Kim Buckey, vice president of client services at DirectPath, a Birmingham, Ala.-based employee engagement and health care compliance firm, has noted the following:

“There is no fine or penalty under law for failing to provide the notice, so if an employer simply stopped providing the form, there would be little consequence.”

She explained that the notices are models provided for employers to use, but employers are free to provide the information in another format. Here is technical guidance that explains the content of the health insurance marketplace notice, in case employers want to write their own notice. “Many employers distribute their own version or a highly condensed version of the boilerplate, sometimes as part of an annual legal notices package or brochure.”

Employers, as I mentioned, are not required to offer health insurance to employees until they have 50 FTEs (good calculation worksheet here), but of course they can choose to offer it, voluntarily. There are some guidelines that are essential once an employer decides to do so, and additional information can be found at Healthcare.gov: How the Affordable Care Act affects small businesses.

IRS – Hurricane Maria Puerto Rico Relief

The IRS has announced Tax Relief for Victims of Hurricane Maria in Puerto Rico, similar to the announcements previously made for Texas and Florida hurricane disasters.

From this week’s National Association of Tax Professionals e-newsletter:

The IRS is offering a recap of key tax relief provisions affecting taxpayers who suffered losses resulting from Hurricanes Harvey, Irma and Maria.

In general, the IRS is now providing relief to individuals and businesses anywhere in Florida, Georgia, Puerto Rico and the Virgin Islands, as well as parts of Texas.
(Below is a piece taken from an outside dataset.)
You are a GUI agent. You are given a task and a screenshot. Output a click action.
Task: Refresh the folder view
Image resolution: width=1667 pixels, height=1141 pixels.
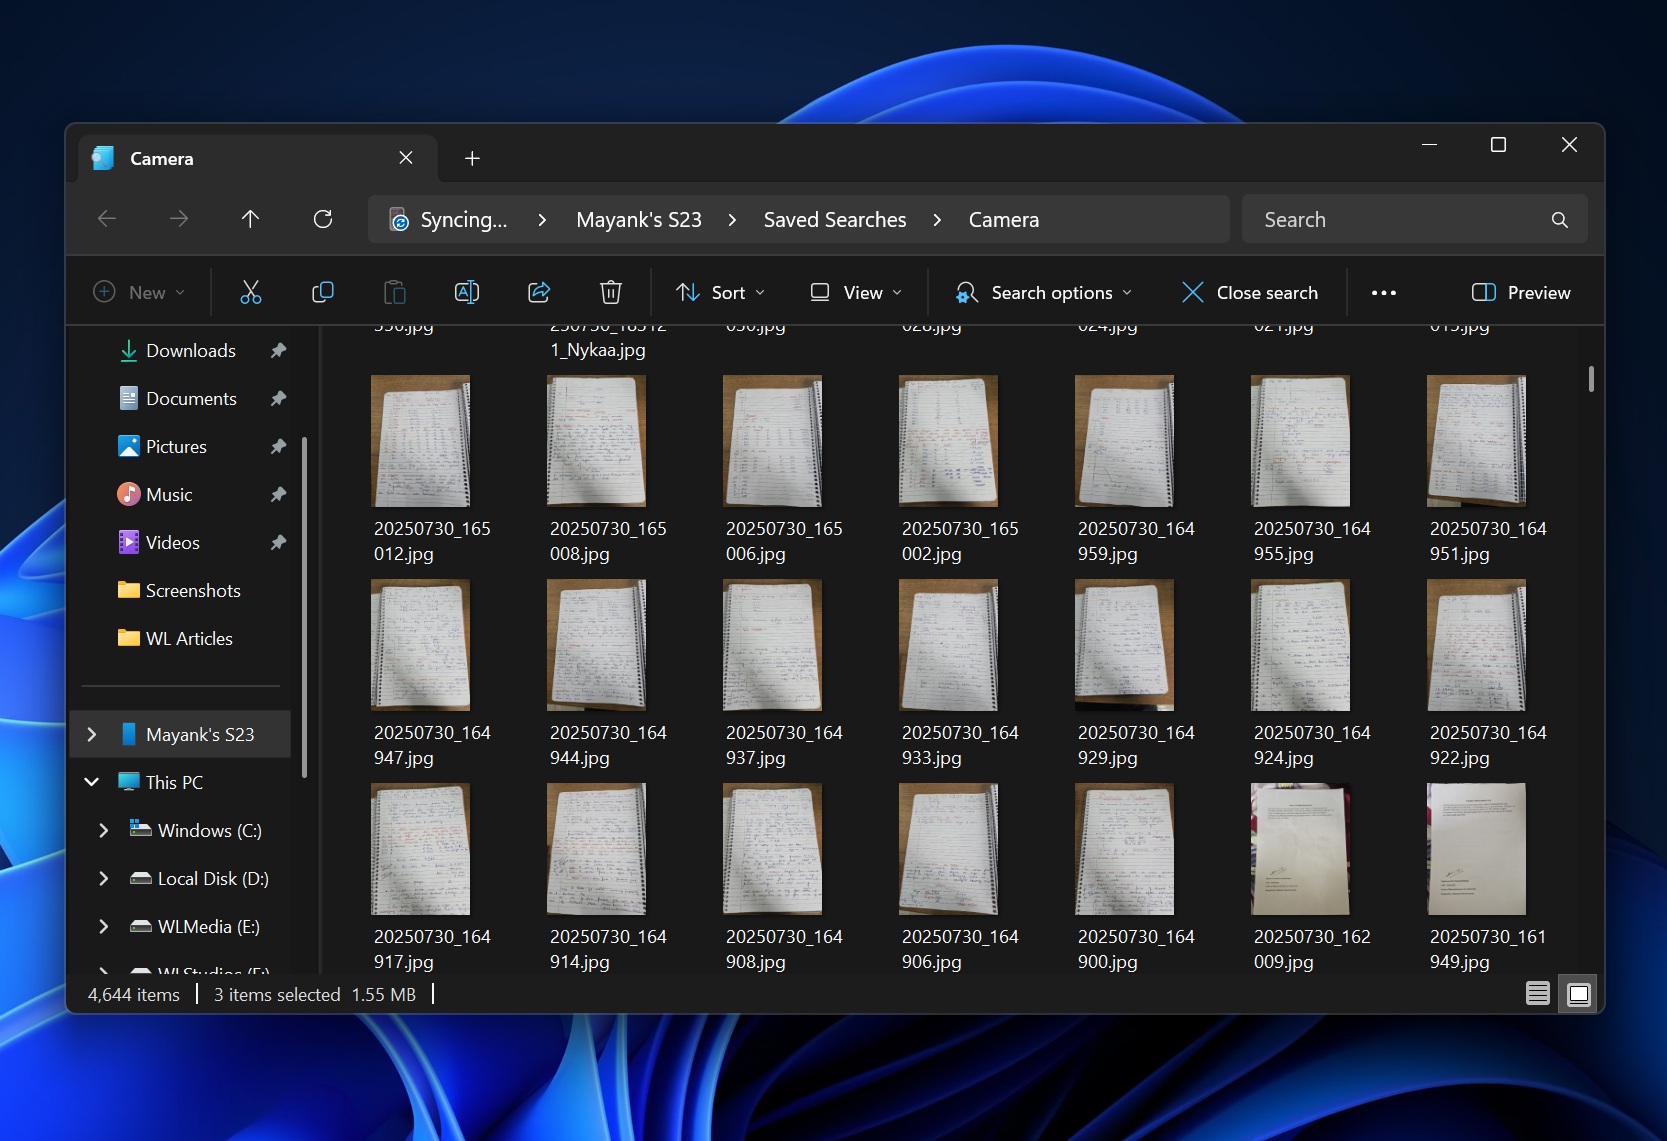(x=323, y=219)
Because this relief postpones various tax deadlines, individuals and businesses will have until January 31, 2018, to file any returns and pay any taxes due. Those eligible for the extra time include:

  • Individual filers whose tax-filing extension runs out on October 16, 2017. Because tax payments related to these 2016 returns were originally due on April 18, 2017, those payments are not eligible for this relief.
  • Business filers, such as calendar-year partnerships, whose extensions ran out on September 15, 2017.
  • Quarterly estimated tax payments due on September 15, 2017, and Jan. 16, 2018.
  • Quarterly payroll and excise tax returns due on October 31, 2017.
  • Calendar-year tax-exempt organizations whose 2016 extensions run out on November 15, 2017.

A variety of other returns, payments and tax-related actions also qualify for additional time. See the disaster relief page on IRS.gov for details on these and other relief provisions the IRS has offered since these hurricanes began hitting in August.

Troubleshooting: Is QuickBooks Online Down?

A common thread pops up on a few of the QB ProAdvisor groups when QBO is having issues and none of us can log in. Sometimes it happens to everyone, sometimes just to some of us, sometimes it’s an isolated incident. Knowing whether or not it’s happening to others can be handy in troubleshooting, so I wanted to share some default “what to do” advice —

  1. clear your cache and cookies — do this for each browser user you have (it’s common especially in Chrome to have multiple “users”);
  2. make sure not to use a bookmarked link to sign in, but rather type qbo.intuit.com in the URL line;
  3. if it still doesn’t work, check out this link to see if others are reporting the same issues: Quickbooks Online down? Current problems and outages

Yesterday the system pretty much went down for everyone for the whole day, but clearing the cache and cookies and typing out the address got most folks back in… by 3 pm the engineers had resolved whatever was wrong and it looks like everyone’s going strong today.

12/10/18 Update on #3 — an interested reader shared Website Planet’s similar tool with the following comment:

While downdetector.com does a good job, it’s not really user-friendly and isn’t very fast. Down or Not is ad-free, quite straightforward, and fast to load. It allows you to check if your website is down across the globe or only on your computer screen, and it’s quite quick and easy-to-use (and it’s completely free, too)!